(TALLAHASSEE, Fla.) –Yesterday, the Florida Senate approved a bill to end government collection of union dues from teachers’ paychecks, sending Senate Bill 256 to the state House of Representatives.
Last session, a similar measure passed the House but failed to get a hearing in a Senate committee.
Similar measures are currently working their way through the state legislatures in Arkansas, Tennessee and Kentucky.
Speaking on a panel Tuesday at the U.S. Department of Labor, National Education Association president Becky Pringle commented on the respective state bills, saying, “Here we are, looking at rights being taken away from union members, educators, workers, and students. The right to learn, the freedom to teach. Right here in our own country. In Florida, in Texas. The right to organize (is) being threatened this week in the state(s) of Kentucky, Arkansas and Tennessee.”
“Instead of attacking these bills that provide public school employees more control over their own paychecks, we should take a step back and consider what’s really happening,” countered Rusty Brown, southern director for the Freedom Foundation. “SB 256 prevents the state from acting as the debt collector for a private company – and that’s really what the NEA is; a private company that rakes in well over half a billion dollars from taxpayer-funded school employee paychecks every year.”

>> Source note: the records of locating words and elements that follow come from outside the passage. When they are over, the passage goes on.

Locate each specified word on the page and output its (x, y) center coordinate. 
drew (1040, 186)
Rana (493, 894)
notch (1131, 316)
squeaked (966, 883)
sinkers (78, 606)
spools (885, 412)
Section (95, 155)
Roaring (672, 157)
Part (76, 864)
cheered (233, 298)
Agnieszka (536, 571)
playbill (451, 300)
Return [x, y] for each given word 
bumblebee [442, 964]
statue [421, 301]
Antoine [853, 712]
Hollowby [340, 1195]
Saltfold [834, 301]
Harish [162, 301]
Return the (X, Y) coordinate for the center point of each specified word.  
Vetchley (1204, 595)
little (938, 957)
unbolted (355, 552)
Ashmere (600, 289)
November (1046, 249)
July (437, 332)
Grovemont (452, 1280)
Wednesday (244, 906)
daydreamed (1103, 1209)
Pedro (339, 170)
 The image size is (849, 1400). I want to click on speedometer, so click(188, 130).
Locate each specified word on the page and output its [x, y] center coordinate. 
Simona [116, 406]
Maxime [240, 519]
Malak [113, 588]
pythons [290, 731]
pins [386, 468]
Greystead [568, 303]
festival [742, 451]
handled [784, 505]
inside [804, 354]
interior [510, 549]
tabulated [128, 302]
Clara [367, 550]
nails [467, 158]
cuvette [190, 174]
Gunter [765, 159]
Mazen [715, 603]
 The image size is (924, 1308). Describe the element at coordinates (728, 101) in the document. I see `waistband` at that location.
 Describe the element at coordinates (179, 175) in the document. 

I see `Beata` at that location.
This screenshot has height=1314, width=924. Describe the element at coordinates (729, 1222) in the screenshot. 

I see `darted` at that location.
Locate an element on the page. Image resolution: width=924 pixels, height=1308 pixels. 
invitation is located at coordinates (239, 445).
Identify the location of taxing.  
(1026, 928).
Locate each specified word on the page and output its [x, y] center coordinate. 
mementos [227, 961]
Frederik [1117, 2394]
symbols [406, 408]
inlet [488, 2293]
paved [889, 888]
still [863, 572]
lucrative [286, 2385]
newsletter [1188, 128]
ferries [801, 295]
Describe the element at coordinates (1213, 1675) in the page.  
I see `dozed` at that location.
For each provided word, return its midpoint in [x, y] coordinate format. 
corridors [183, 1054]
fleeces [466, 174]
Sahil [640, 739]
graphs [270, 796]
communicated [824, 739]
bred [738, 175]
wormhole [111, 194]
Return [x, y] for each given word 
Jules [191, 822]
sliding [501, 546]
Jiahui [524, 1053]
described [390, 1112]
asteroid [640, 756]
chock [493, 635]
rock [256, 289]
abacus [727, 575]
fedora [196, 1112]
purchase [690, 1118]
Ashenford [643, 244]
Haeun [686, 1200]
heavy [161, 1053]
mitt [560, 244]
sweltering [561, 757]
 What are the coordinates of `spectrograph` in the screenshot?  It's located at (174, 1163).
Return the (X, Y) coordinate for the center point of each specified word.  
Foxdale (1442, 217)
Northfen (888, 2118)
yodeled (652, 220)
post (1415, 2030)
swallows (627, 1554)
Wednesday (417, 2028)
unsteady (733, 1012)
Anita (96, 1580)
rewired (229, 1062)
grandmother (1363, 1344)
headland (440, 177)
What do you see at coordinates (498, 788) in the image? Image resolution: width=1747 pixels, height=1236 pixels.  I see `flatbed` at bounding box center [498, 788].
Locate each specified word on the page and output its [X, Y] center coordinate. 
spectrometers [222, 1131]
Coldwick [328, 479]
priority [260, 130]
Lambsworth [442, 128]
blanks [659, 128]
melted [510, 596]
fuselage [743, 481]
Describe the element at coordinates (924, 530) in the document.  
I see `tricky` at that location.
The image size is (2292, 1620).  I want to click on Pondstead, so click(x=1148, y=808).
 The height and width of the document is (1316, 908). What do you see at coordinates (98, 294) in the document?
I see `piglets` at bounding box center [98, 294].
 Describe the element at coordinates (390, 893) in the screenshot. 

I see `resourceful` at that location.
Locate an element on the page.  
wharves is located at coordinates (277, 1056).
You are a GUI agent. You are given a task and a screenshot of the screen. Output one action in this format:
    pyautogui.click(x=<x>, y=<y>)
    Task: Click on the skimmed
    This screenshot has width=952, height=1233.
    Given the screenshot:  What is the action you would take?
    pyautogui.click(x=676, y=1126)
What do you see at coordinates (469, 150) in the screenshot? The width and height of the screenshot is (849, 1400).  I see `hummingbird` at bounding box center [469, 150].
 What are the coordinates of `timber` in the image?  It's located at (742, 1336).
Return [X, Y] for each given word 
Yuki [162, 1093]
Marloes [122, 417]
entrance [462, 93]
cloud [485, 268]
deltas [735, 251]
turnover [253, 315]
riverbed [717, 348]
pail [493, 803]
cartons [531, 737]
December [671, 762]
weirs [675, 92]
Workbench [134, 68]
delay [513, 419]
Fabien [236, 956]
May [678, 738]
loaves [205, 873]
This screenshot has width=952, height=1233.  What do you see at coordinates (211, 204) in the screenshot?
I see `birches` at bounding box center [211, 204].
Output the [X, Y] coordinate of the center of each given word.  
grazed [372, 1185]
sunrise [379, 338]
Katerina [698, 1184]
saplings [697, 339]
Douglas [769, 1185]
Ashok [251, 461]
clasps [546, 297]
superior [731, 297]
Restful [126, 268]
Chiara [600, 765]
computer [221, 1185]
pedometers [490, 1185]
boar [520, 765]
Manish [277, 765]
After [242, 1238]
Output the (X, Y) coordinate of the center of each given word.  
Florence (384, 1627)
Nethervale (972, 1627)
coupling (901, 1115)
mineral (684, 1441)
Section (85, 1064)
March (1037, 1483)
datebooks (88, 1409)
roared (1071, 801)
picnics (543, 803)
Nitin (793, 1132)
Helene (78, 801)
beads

Brown continued, “automatic payment systems are readily available for anyone to set up today and the only logical reason the union leaders would fight this legislation is because they fear too many of their members won’t see the value in what they are selling.”
“When the unions fight bills that make it easier for teachers to keep more of their own hard-earned paychecks,” Brown concluded, “you know teachers aren’t the unions’ priority.”